## [Задание a]
Перепишите без изменений отрезок из набора строк ниже: от строки, содержащей "Open Подробнее for", до строки, содержащей "pyautogui.click(x=384, y=207)", включая обе.

## [Отрывок интервью]
****

«Большой театр был для нас сакральным местом»

Караван историйРепортаж

Владимир Васильев: «Театральная площадь — самое красивое место в Москве»

Народный артист СССР

Беседовала Инна Фомина

Фото: Марина Панфилович

«Большой театр был для нас сакральным местом. Я до сих пор испытываю удивительное волнение, когда прохожу или проезжаю мимо», — рассказывает легендарный танцовщик и хореограф Владимир Васильев.

— Владимир Викторович, ваше творчество, ваш незабываемый дуэт с Екатериной Максимовой — одна из самых ярких страниц истории Большого театра, который сейчас отмечает 250-й сезон...

— Большой театр с самого детства, с нашей хореографической школы, стал для нас родным домом, почти каждую неделю мы, ученики, принимали участие в его спектаклях, а когда стали артистами, проводили в нем все время с утра до позднего вечера: классы, репетиции, спектакли...

— В своих интервью и в стихах вы называете Большой храмом!

— Уверен, что все наше поколение относилось к нему именно так — театр был для нас сакральным местом. Я до сих пор испытываю удивительное волнение, когда прохожу или проезжаю мимо. Во времена моей молодости здесь стоял красивый яблоневый сад. Весной утопавший в цветах, он был настоящим украшением площади и обрамлением театра. Наше училище находилось на Пушечной, в одном дворе с Щепкинским. В то время я жил на улице Осипенко, недалеко от метро «Павелецкая», поэтому, когда, проезжая две остановки до «Площади Свердлова» (ныне «Театральная»), выходил из метро, сразу передо мной вставал он — его величество Большой театр. Каждый день в училище шел мимо него, представляя, что когда-нибудь там буду танцевать. С тех пор на всю жизнь Большой для меня остался доминантой этой площади. Убери здание с колоннами — и ее нет. Большой театр — лучший в мире, а Театральная площадь — самое красивое место в Москве. Во всяком случае, для меня.

В балете «Спартак». Фото: Елена Данилова

— А какой спектакль в Большом увидели первым?

— Учеников училища начиная с первого класса пускали на генеральные репетиции спектаклей. В первый раз я с ребятами попал на балет «Красный мак». Главную партию Тао Хоа танцевала Галина Сергеевна Уланова. Мы сидели на четвертом ярусе и, не отрываясь, глядели на люстру, на сверкающие хрусталики, переливающиеся то голубым, то розовым, то желтым светом. Зачарованные, толкали друг друга, шептали: «Cмотри, смотри!» И до сих пор наша люстра поражает своей волшебной красотой. Когда свет гаснет и зал погружается в темноту, она сверкает, переливается своими гранями. Просто сказка!

Мы были в восторге от спектакля. Выходим в коридор, делимся своими эмоциями, и только один из нас — мой одноклассник Витя Бабарыкин — плачет. (В 6-м классе его отчислили из-за маленького роста, а через год Витя так вырос, что стал выше меня на голову. Так бывает!) Мы спрашиваем: «Ты чего?» А он: «Кто же будет танцевать Тао Хоа в следующем спектакле?! Ее же сейчас убили...» Конечно, это было детское восприятие, но, значит, так убедительно и достоверно была исполнена эта сцена артистами!

****

## [Задание b]
Ответьте по интервью на вопросы:
(i) На какой улице жил рассказчик в то время, когда учился в училище?
(ii) На какой балет он впервые попал вместе с ребятами?
(iii) Кто танцевал главную партию Тао Хоа?

****

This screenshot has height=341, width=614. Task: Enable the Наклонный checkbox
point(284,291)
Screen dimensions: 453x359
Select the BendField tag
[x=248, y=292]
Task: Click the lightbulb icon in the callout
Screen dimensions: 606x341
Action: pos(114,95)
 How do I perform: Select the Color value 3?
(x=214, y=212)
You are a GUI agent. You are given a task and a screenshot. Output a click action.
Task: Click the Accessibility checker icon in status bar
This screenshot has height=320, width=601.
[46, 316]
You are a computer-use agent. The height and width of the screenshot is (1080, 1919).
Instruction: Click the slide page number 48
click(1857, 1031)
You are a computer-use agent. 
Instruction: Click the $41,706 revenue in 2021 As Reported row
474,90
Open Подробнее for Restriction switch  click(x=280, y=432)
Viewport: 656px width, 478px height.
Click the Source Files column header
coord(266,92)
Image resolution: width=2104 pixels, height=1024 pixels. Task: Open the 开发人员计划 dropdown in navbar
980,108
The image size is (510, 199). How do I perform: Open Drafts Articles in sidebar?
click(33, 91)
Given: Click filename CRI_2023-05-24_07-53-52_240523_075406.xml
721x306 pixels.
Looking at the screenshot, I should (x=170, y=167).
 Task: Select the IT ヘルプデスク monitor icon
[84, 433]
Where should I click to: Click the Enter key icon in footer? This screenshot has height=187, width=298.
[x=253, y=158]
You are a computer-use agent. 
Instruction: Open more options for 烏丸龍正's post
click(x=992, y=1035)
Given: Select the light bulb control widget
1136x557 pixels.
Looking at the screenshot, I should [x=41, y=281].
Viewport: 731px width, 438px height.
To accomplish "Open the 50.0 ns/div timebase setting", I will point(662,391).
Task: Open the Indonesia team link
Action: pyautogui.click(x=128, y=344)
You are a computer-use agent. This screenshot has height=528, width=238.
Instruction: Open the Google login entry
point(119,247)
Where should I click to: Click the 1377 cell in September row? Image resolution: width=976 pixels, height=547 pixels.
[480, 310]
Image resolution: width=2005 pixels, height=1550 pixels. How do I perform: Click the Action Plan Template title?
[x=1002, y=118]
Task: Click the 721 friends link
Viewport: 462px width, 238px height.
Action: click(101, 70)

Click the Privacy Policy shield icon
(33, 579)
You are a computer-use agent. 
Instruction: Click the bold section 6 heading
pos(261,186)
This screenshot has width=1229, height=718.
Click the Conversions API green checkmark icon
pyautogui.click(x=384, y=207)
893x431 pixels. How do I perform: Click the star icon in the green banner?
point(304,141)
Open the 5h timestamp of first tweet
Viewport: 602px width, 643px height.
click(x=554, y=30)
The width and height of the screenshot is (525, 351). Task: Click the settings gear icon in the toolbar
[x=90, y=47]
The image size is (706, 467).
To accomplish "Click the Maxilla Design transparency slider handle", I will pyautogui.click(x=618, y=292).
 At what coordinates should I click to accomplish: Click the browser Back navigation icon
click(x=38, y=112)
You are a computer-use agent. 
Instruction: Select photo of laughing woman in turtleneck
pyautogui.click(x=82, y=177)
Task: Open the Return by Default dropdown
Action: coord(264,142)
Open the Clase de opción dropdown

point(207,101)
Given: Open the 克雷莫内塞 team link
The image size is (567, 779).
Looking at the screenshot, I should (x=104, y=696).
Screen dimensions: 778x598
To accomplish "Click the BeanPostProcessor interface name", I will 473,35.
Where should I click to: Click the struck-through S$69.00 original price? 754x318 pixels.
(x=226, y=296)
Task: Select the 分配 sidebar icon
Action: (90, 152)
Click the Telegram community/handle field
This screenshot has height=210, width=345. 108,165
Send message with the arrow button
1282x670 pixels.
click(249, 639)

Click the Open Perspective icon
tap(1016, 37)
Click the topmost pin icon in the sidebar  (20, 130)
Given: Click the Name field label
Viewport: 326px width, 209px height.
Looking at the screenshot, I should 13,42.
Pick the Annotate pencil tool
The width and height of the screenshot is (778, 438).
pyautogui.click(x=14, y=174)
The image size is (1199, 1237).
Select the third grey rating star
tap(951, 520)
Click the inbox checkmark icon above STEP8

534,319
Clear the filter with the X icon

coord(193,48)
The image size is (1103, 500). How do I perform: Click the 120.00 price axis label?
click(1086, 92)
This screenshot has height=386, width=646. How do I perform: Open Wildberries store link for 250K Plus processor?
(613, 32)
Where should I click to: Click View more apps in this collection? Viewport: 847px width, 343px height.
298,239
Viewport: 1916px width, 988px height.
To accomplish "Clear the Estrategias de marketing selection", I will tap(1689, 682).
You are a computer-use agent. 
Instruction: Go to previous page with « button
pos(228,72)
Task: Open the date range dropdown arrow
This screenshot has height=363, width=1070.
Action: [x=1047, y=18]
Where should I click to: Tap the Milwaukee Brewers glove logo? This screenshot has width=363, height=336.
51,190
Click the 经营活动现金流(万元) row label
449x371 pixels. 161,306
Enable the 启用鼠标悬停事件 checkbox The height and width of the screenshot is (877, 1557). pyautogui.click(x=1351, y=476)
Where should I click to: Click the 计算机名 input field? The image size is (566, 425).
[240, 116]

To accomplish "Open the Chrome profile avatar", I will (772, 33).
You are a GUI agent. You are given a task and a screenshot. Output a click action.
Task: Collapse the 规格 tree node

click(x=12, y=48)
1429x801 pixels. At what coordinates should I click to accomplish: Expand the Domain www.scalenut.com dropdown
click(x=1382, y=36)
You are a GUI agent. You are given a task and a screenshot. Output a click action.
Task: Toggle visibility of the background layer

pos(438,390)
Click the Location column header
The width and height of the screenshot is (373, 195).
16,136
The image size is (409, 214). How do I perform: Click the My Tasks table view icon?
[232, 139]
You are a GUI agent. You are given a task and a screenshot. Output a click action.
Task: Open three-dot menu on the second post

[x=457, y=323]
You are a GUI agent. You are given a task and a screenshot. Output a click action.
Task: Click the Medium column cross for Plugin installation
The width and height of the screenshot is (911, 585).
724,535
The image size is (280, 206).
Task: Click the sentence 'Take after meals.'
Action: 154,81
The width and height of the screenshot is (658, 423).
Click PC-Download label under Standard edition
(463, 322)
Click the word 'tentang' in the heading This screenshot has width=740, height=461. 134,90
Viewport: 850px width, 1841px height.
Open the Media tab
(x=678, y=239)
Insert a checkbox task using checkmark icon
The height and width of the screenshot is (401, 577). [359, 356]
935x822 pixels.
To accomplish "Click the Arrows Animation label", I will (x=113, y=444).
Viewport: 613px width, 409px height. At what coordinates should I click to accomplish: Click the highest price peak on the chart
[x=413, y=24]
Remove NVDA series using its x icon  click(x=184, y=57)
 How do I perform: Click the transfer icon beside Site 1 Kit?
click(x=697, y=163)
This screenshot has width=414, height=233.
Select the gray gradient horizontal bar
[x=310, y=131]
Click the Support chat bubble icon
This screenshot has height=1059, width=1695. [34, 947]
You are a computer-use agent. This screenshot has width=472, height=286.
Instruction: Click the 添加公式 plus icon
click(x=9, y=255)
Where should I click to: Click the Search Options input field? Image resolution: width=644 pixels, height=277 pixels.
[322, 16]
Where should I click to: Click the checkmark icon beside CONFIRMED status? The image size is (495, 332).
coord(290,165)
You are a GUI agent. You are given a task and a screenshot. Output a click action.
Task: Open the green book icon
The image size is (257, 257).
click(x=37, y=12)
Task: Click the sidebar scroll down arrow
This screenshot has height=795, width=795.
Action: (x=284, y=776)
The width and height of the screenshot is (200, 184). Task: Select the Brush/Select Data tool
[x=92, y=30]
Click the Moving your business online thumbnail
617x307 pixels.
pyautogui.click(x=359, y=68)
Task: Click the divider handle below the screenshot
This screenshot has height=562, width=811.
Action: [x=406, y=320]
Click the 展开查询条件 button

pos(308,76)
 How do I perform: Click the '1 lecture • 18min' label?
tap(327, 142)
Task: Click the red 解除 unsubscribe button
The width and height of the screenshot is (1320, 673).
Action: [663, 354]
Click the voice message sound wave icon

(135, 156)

****

## [Итоговый ответ a]
Open Подробнее for Restriction switch  click(x=280, y=432)
Viewport: 656px width, 478px height.
Click the Source Files column header
coord(266,92)
Image resolution: width=2104 pixels, height=1024 pixels. Task: Open the 开发人员计划 dropdown in navbar
980,108
The image size is (510, 199). How do I perform: Open Drafts Articles in sidebar?
click(33, 91)
Given: Click filename CRI_2023-05-24_07-53-52_240523_075406.xml
721x306 pixels.
Looking at the screenshot, I should (x=170, y=167).
 Task: Select the IT ヘルプデスク monitor icon
[84, 433]
Where should I click to: Click the Enter key icon in footer? This screenshot has height=187, width=298.
[x=253, y=158]
You are a computer-use agent. 
Instruction: Open more options for 烏丸龍正's post
click(x=992, y=1035)
Given: Select the light bulb control widget
1136x557 pixels.
Looking at the screenshot, I should [x=41, y=281].
Viewport: 731px width, 438px height.
To accomplish "Open the 50.0 ns/div timebase setting", I will point(662,391).
Task: Open the Indonesia team link
Action: pyautogui.click(x=128, y=344)
You are a computer-use agent. This screenshot has height=528, width=238.
Instruction: Open the Google login entry
point(119,247)
Where should I click to: Click the 1377 cell in September row? Image resolution: width=976 pixels, height=547 pixels.
[480, 310]
Image resolution: width=2005 pixels, height=1550 pixels. How do I perform: Click the Action Plan Template title?
[x=1002, y=118]
Task: Click the 721 friends link
Viewport: 462px width, 238px height.
Action: click(101, 70)

Click the Privacy Policy shield icon
(33, 579)
You are a computer-use agent. 
Instruction: Click the bold section 6 heading
pos(261,186)
This screenshot has width=1229, height=718.
Click the Conversions API green checkmark icon
pyautogui.click(x=384, y=207)

## [Итоговый ответ b]
(i) На улице Осипенко.
(ii) На балет «Красный мак».
(iii) Галина Сергеевна Уланова.